**Source extract:**
Annual Birthday Reflection, version 35.0

On account of my Vegas vacation, I was unable to perform my annual birthday blog post, a tradition extending back to 2006. But let not your hearts be troubled: Here’s the post, albeit delayed a bit. Forgive me; I’m old.

  1. Never assume you’re sitting pretty, particularly in politically charged environments. At the hospital, for example, my comfortable pseudo-leadership of my team underwent a full-frontal assault for no other reason than the org chart changed. Play the long game and avoid making strategic errors over tactical challenges. At the same time, although capitalizing on uncertainty has its benefits, it comes with a downside: As soon as someone doesn’t like the fact you’re filling a role unofficially, it becomes a crisis of epic proportions. Once the foot is in the door, cultivate certainty and reduce ambiguity in your work and in your relationships with others.

**Aim of the exercise:**
Copy the birthday reflection text word for word, everything from "On account of" down to "relationships with others.".

**Study material:**
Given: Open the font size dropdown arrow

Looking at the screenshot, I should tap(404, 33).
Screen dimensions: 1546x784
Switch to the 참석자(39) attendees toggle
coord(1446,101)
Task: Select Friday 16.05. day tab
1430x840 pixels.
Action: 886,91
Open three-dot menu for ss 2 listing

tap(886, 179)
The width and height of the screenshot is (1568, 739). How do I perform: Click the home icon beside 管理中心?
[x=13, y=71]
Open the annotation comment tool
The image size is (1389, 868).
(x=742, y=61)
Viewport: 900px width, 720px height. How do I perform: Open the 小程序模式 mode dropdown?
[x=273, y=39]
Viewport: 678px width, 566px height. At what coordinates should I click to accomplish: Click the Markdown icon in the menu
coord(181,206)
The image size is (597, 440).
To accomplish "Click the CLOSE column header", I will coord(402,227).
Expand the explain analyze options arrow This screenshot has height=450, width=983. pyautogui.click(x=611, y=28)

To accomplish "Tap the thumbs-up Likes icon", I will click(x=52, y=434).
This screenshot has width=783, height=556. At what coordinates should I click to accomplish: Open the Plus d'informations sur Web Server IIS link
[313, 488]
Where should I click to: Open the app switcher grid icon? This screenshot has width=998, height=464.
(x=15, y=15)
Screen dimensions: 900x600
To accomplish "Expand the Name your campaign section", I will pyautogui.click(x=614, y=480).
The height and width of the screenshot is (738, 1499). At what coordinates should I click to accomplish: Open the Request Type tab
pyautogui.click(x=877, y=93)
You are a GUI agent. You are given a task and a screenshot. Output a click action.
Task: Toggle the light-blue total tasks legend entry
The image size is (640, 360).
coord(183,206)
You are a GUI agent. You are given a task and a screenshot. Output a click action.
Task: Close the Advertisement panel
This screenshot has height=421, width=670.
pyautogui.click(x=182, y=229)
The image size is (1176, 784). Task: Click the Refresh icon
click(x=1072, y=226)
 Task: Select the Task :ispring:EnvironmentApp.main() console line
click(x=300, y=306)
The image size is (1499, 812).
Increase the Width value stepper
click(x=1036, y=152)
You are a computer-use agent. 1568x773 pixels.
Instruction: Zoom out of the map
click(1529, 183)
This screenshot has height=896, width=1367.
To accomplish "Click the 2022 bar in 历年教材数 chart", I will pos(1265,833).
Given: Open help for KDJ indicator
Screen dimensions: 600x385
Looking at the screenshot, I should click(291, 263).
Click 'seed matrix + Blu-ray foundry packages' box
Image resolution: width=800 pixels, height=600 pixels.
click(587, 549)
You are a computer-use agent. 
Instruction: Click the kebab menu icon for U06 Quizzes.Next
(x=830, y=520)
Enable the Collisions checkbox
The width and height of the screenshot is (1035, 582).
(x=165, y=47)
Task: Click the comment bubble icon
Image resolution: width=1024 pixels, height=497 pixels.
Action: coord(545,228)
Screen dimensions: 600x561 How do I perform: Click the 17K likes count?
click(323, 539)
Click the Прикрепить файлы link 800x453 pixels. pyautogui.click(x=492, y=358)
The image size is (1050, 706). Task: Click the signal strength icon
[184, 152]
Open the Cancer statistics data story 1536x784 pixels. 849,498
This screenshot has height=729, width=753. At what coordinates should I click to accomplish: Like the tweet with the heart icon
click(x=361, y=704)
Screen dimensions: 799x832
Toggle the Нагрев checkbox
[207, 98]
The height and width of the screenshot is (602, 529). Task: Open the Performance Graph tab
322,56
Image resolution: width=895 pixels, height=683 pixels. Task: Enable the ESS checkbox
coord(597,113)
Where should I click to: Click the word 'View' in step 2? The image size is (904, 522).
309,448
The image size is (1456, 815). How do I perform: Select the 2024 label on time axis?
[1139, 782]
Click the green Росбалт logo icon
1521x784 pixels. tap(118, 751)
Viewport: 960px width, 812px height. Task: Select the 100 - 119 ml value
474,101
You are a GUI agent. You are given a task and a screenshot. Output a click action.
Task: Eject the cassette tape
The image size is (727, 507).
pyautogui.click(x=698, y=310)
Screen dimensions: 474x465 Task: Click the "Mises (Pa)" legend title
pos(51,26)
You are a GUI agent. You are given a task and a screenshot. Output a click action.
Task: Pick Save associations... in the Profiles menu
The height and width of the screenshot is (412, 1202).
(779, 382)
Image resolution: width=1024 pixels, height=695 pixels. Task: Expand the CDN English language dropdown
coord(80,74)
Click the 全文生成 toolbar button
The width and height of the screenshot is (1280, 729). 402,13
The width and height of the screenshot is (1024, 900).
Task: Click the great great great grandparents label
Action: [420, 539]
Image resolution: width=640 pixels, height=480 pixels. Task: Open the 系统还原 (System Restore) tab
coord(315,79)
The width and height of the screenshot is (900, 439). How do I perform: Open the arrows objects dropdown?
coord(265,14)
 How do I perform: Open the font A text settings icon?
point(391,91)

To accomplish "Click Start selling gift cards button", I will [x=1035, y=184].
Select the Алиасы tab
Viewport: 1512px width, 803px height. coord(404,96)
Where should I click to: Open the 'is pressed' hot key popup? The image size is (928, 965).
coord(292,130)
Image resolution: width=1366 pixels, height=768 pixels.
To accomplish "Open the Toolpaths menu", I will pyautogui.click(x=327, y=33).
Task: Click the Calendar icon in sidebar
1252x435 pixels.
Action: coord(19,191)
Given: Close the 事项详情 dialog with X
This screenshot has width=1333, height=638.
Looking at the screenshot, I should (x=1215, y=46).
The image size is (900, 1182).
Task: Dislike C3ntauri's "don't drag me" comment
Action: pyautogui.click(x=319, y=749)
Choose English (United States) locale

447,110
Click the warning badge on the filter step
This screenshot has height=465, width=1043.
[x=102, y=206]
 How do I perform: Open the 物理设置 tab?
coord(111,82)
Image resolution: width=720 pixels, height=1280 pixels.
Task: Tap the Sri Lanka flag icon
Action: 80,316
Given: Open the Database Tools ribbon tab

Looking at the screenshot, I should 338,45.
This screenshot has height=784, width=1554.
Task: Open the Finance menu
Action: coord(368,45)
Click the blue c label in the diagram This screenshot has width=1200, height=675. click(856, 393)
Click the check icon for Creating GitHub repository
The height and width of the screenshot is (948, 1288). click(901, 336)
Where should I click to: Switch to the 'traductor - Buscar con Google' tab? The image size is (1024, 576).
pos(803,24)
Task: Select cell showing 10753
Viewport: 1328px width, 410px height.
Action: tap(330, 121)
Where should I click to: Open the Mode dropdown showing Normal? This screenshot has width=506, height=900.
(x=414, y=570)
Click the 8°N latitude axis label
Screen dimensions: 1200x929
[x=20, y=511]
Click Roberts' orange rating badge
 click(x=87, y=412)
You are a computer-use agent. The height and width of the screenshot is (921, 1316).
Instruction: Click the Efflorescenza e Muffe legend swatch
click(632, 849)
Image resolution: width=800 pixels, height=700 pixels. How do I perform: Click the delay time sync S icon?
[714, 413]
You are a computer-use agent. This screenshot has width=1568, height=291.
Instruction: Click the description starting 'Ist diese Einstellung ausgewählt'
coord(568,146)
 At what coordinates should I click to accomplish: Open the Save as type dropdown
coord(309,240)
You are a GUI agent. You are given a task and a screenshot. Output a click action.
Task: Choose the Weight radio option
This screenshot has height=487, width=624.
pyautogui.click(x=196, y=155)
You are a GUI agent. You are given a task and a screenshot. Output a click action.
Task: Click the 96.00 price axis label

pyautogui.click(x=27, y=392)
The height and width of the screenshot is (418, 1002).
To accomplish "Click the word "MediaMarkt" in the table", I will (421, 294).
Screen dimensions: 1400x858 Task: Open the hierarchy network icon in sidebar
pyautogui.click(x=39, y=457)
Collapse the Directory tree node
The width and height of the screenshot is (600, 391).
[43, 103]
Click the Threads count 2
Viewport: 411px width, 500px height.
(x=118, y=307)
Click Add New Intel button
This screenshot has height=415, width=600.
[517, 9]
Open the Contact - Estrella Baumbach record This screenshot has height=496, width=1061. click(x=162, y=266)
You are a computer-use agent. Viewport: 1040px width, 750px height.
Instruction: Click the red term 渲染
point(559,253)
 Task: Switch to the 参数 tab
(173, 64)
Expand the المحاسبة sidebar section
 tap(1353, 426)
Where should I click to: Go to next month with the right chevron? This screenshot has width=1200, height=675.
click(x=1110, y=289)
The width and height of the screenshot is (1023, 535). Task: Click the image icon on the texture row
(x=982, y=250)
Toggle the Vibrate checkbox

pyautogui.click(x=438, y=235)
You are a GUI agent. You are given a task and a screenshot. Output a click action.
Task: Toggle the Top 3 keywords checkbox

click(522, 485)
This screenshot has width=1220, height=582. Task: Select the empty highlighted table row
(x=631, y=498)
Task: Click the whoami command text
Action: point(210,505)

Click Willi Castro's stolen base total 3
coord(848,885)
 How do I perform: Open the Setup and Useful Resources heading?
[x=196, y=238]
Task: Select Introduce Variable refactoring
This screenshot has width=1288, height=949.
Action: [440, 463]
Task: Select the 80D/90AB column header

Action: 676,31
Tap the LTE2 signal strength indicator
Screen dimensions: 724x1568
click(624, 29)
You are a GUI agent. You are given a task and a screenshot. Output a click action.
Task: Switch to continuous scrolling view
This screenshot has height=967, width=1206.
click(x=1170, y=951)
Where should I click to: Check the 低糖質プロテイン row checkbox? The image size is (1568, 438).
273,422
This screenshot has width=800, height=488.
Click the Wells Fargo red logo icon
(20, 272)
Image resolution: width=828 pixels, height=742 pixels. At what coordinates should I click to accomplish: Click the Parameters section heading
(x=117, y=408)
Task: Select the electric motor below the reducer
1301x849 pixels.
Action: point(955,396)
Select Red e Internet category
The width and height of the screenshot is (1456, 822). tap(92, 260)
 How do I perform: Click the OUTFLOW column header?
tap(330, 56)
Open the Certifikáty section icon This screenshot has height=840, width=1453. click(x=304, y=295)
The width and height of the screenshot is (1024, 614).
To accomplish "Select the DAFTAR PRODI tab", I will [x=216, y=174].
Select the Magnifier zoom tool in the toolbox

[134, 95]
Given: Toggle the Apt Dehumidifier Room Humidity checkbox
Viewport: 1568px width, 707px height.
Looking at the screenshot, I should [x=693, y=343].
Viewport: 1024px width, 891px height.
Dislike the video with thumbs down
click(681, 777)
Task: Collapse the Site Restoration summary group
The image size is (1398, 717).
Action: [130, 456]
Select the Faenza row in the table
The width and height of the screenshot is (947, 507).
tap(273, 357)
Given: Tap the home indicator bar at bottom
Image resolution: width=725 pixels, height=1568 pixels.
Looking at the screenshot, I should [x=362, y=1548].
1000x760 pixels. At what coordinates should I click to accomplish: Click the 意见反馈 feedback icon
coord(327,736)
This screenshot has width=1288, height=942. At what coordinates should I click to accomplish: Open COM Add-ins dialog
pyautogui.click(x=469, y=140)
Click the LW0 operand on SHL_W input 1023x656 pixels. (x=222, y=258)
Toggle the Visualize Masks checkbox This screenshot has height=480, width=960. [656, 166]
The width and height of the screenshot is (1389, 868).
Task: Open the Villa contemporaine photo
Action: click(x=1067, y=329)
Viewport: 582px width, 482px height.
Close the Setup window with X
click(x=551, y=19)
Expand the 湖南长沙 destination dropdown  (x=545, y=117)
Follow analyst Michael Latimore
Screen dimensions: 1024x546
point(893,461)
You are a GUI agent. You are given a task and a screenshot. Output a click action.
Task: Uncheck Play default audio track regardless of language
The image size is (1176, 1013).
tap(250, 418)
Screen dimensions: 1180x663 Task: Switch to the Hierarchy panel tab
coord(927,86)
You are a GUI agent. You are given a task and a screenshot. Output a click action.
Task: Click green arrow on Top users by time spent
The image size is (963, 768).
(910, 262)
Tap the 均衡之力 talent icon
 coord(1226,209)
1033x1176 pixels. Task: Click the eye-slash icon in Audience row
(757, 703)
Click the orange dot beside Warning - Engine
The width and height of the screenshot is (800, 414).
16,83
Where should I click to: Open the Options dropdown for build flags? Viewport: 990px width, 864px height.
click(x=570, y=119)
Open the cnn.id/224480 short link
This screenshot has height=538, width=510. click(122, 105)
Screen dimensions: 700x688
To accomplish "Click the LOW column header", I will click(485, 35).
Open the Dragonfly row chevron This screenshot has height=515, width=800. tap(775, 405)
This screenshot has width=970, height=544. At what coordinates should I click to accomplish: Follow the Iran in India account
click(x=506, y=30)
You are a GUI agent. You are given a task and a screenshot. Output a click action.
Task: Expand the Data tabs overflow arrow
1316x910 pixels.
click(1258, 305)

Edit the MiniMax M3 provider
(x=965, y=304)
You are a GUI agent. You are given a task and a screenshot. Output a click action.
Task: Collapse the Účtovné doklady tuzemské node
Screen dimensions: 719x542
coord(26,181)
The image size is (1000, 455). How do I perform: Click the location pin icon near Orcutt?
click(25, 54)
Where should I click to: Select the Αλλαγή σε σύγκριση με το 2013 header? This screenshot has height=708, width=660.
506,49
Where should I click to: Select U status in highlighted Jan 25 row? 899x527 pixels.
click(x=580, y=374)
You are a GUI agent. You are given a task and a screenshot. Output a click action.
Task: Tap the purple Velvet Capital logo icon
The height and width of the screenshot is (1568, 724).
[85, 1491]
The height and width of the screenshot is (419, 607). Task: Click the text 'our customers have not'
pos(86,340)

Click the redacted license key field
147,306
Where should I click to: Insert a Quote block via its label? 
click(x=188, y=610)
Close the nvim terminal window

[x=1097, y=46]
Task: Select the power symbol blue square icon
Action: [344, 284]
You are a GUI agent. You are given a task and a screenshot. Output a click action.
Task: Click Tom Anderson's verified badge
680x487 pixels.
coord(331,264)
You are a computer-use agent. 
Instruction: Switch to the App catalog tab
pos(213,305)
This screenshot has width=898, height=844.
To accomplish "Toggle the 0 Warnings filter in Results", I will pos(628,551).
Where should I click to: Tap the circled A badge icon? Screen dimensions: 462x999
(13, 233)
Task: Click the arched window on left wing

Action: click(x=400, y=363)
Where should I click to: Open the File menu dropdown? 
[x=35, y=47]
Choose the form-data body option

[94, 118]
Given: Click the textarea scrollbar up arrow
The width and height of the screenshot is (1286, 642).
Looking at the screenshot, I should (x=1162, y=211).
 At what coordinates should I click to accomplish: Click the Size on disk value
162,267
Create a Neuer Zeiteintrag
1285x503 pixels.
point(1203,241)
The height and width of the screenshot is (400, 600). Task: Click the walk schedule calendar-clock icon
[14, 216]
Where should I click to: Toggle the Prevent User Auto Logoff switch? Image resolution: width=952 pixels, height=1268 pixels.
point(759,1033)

**Answer to the problem:**
On account of my Vegas vacation, I was unable to perform my annual birthday blog post, a tradition extending back to 2006. But let not your hearts be troubled: Here’s the post, albeit delayed a bit. Forgive me; I’m old.

  1. Never assume you’re sitting pretty, particularly in politically charged environments. At the hospital, for example, my comfortable pseudo-leadership of my team underwent a full-frontal assault for no other reason than the org chart changed. Play the long game and avoid making strategic errors over tactical challenges. At the same time, although capitalizing on uncertainty has its benefits, it comes with a downside: As soon as someone doesn’t like the fact you’re filling a role unofficially, it becomes a crisis of epic proportions. Once the foot is in the door, cultivate certainty and reduce ambiguity in your work and in your relationships with others.